After reading the corresponding publication (the conference papers are published by the Portugese National Library as a free e-book), I saw that things were less straight forward. The approach Tessella chose was to create two WARC files: a correct WARC according to the standards and an adapted  WARC for access. From the article:

 This required the development of two different workflows for creating migrated WARC files: one, which is formally correct according to the WARC standard, and maintains the integrity of the WARC schema, and a second which is more pragmatic,  and produces a file that can be displayed correctly by current WARC viewers. This pragmatic workflow can also be used for the migration of container formats  which do not support conversion records, such as ARC files.

So what should one do in the case an ISO  standard does not meet ones requirements? In this case the WARC standard is maintained by the BnF , which can easily be seen if one looks for the standard itself. This is especially mentioned on the internet so that people can get in touch. Another approach is to look for interested parties in the Wayback Machine software, which every one who is involved in web archiving knows, is the Internet Archive. And there is the IIPC, the International Internet Preservation Consortium that is currently initiating a developers working group to improve the Wayback Machine software. So if you have some problems with the standards, think about the millions of precious digital objects  that need to be preserved in that format and get in touch with the community. But don’t tweak the format itself!

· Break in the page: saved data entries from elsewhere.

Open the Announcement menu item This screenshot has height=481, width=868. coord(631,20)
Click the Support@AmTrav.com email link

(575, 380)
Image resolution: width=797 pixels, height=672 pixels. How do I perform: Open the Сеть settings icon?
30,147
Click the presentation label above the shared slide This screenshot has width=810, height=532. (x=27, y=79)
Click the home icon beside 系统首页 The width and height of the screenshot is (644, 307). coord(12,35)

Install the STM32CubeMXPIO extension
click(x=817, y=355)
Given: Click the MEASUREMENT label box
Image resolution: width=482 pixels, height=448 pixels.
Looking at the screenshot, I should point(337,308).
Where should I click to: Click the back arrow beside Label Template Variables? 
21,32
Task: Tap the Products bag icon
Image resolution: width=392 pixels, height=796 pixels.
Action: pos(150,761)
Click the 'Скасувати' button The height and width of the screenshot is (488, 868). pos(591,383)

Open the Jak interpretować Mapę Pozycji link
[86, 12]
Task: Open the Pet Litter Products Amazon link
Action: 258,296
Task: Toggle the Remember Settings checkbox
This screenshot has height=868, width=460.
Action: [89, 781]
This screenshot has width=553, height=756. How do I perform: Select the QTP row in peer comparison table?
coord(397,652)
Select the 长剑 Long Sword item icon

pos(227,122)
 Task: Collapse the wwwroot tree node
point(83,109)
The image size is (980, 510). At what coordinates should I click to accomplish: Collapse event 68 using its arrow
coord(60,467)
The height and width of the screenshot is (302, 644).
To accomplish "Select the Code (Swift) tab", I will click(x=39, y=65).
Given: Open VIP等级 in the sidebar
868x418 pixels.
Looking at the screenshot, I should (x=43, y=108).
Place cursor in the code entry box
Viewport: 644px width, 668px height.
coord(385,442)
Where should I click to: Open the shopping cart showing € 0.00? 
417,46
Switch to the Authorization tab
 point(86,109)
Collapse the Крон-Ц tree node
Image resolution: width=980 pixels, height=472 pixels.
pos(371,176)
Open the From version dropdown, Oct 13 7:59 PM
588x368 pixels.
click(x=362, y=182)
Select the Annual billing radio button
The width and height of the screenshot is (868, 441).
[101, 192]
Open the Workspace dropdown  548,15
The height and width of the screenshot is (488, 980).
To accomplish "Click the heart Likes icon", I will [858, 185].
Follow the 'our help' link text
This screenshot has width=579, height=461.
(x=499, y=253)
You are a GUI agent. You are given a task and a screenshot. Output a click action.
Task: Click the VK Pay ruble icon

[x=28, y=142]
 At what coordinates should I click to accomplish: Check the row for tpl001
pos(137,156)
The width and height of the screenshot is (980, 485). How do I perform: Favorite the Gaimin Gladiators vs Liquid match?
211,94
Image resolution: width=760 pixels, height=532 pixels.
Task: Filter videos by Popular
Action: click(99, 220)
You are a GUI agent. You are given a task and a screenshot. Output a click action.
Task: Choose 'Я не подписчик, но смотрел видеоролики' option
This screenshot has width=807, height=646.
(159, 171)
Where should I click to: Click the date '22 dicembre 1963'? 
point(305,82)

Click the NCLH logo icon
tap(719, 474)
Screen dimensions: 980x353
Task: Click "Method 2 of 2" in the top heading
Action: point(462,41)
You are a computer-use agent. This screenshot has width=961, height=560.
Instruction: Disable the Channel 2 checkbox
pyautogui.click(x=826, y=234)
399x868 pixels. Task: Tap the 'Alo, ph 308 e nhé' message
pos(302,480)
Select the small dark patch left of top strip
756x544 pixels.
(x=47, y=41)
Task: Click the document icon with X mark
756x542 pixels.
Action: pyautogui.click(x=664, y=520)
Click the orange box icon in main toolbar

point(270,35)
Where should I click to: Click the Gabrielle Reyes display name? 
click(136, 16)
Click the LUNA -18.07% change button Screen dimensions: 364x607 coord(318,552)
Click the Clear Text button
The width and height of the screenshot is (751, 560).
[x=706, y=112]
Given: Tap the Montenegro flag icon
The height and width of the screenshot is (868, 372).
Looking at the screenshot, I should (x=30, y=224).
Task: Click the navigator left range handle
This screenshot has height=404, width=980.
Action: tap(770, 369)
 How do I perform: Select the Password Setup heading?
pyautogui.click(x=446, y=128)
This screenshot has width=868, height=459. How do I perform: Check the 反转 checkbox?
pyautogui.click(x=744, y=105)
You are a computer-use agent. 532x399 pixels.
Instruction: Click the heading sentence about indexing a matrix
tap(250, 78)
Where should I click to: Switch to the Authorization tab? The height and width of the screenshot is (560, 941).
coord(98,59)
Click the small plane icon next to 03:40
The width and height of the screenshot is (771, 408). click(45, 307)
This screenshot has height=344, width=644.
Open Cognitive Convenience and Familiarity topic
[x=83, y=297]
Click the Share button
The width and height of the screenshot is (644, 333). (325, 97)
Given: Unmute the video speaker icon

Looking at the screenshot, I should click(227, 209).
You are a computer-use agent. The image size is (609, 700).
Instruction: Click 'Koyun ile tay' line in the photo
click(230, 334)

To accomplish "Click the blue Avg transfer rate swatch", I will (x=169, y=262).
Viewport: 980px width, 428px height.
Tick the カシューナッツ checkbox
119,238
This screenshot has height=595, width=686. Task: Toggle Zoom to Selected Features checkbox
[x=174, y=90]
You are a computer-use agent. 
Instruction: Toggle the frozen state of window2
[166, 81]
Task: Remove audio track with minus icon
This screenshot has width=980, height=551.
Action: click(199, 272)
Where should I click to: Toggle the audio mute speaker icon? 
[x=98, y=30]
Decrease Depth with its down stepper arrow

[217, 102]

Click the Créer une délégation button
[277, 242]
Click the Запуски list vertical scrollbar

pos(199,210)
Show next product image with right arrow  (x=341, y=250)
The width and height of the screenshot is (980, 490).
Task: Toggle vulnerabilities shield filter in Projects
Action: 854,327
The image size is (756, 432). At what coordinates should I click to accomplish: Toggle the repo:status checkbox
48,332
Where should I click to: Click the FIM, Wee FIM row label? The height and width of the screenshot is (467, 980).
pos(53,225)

6 reacties op “A deadly sin

  1. As the presenter of this work at iPres, I would like to respond to your comments.

    Firstly, thank you for taking an interest in this work; we started working on it because the problems of providing a scalable solution to migration within containers (bearing in mind lots of formats are really containers) seemed to us to be an urgent issue. Your comments relate to one of these containers: WARC (and this is in fact our primary example as it is quite a complex container). Hence, there are a few points I’d like to make in response to your comments:

    1. This was research work and as such we needed to work out how to migrate files inside WARC containers; if the output of migration was something that we couldn’t see working (e.g. via Wayback), then we couldn’t be confident that it had indeed worked and it would not be a very good example of verifiable migration inside WARC. Furthermore, such research stimulates and informs the discussion of what, if anything, needs to change. Hence, I think we are justified in exploring alternatives to the standard as part of this work. I hope the paper makes this clear.

    2. I would like to point out that our software (SDB) can indeed create a migrated WARC file that does conform to the WARC standard (by making use of the conversion record type), if the user chooses this option. However no WARC file renderer, including the Wayback Machine software can render WARC conversion records, so such a file, while conforming to the standard, cannot be accessed. Since the whole point of migrating objects in obsolete file formats is to provide continuing access to their contents, not being able to render conversion records negates the point of creating them in the first place.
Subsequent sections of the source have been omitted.